From my walk, I would say not as much as it could have, should have. West Harlem, upwards of 140th, the little Dominica of New York, is significantly disadvantaged. The Black central Harlem around Strivers’ Row (so named because it was, even 100 years ago, a place for the socially and professionally upwardly mobile) has signs of rebirth, but the renovated row houses are completely surrounded by blocks of closed storefronts and abandoned buildings in need of repair. Jungle Alley and Marcus Garvey Park are hangouts – of the type where you don’t want to hang out for long and especially not after dark.
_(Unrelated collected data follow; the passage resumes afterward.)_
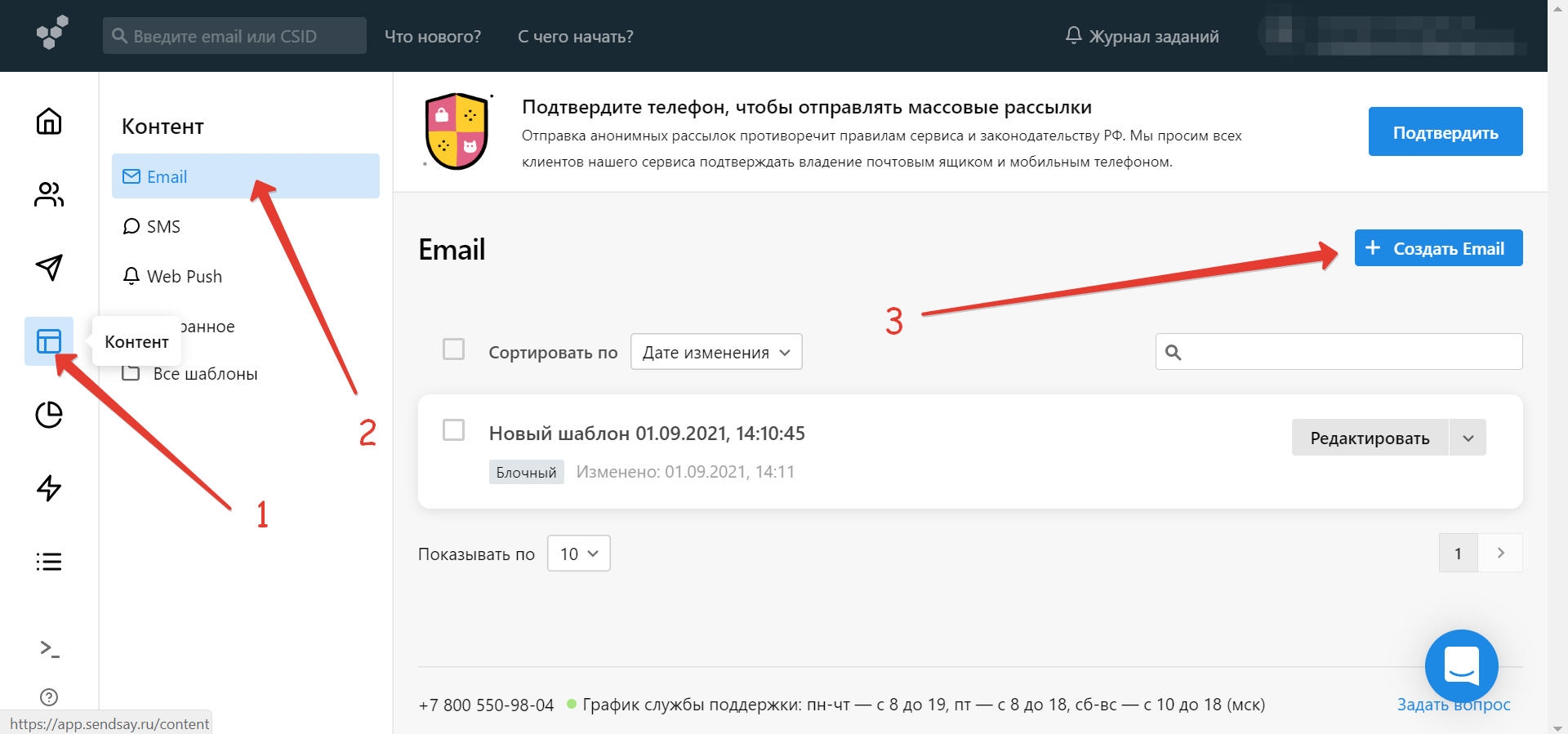Select SMS in the Контент menu

(x=163, y=227)
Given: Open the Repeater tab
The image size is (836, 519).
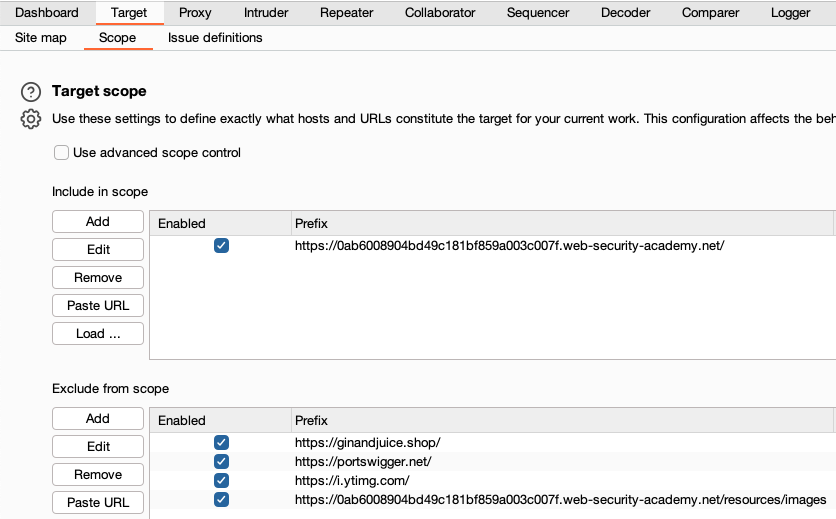Looking at the screenshot, I should pos(346,13).
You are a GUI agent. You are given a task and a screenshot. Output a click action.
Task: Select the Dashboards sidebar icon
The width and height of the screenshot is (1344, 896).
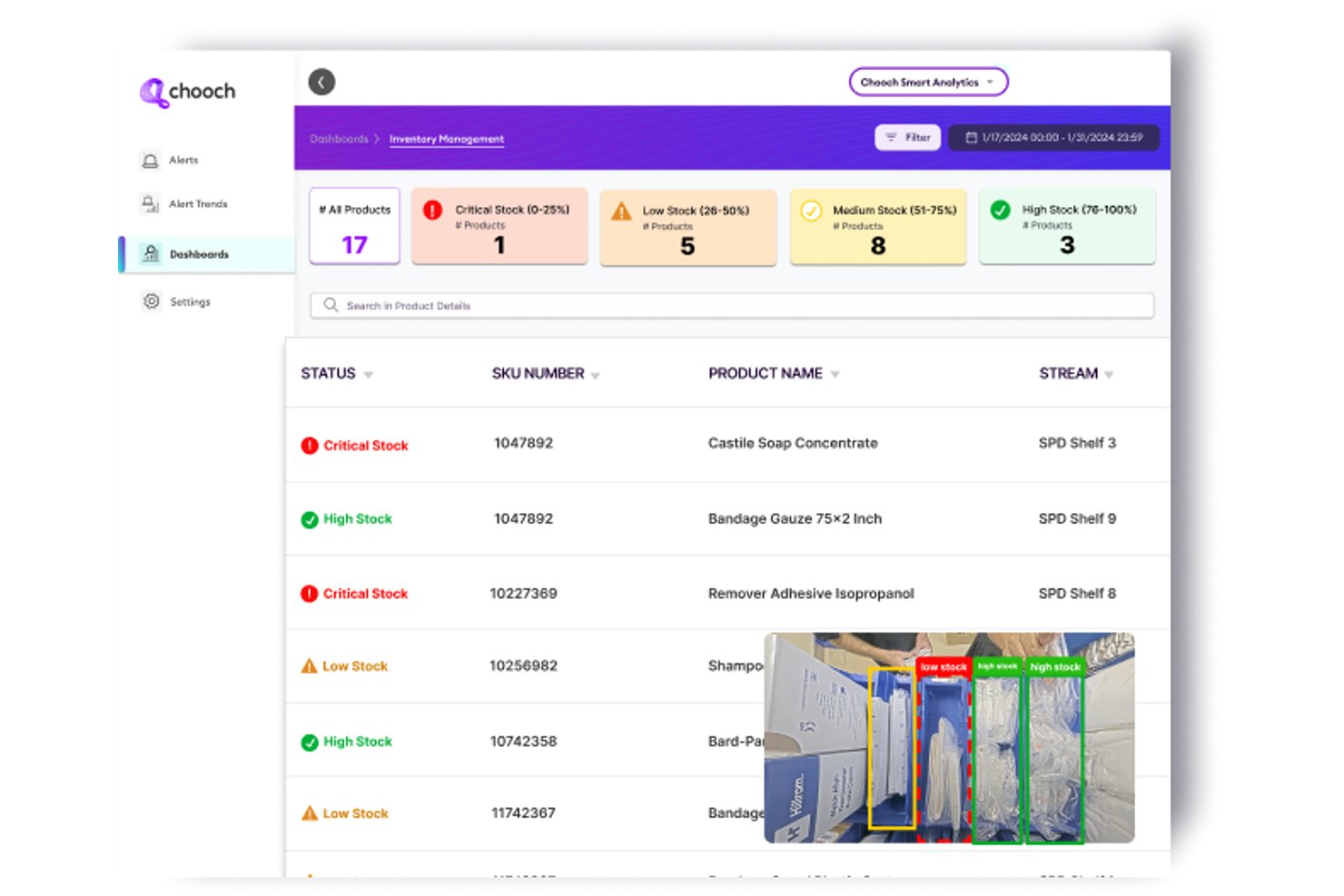click(152, 253)
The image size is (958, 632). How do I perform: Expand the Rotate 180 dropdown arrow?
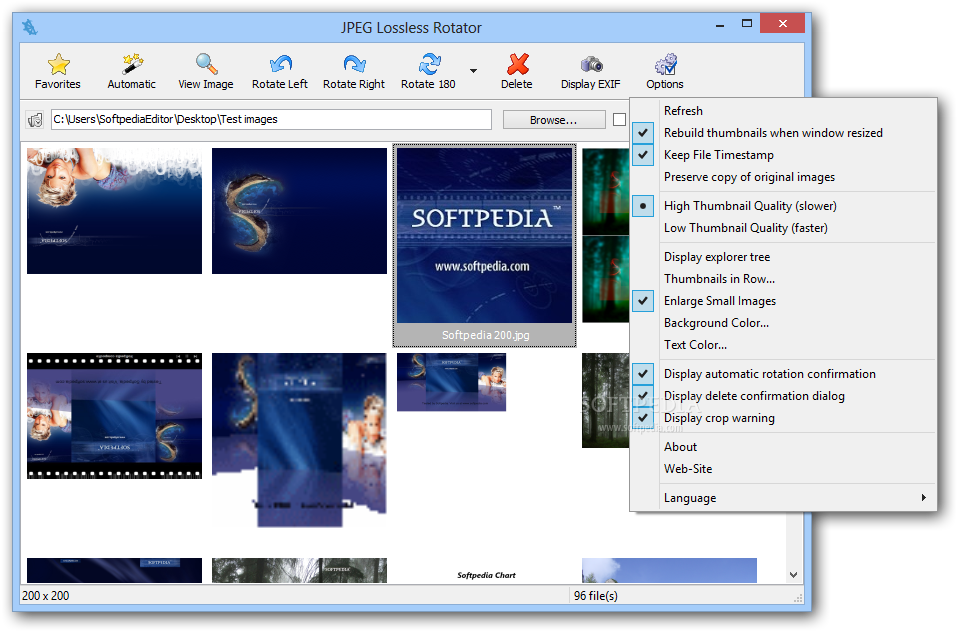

And yet, Harlem still seems alive and pushing ahead, in spite of it all. Art and culture thrived here in the 20s and 30s, even though the anticipated economic rebirth never took off then. The brownstones, some of the most beautiful in the city, were never occupied by prosperous owners. Instead, Black families squeezed out of other New York districts, moved here, rented at inflated prices, and stayed, and with them stayed the music and the clubs and the art. All are evident. It’s a kickin’ neighborhood!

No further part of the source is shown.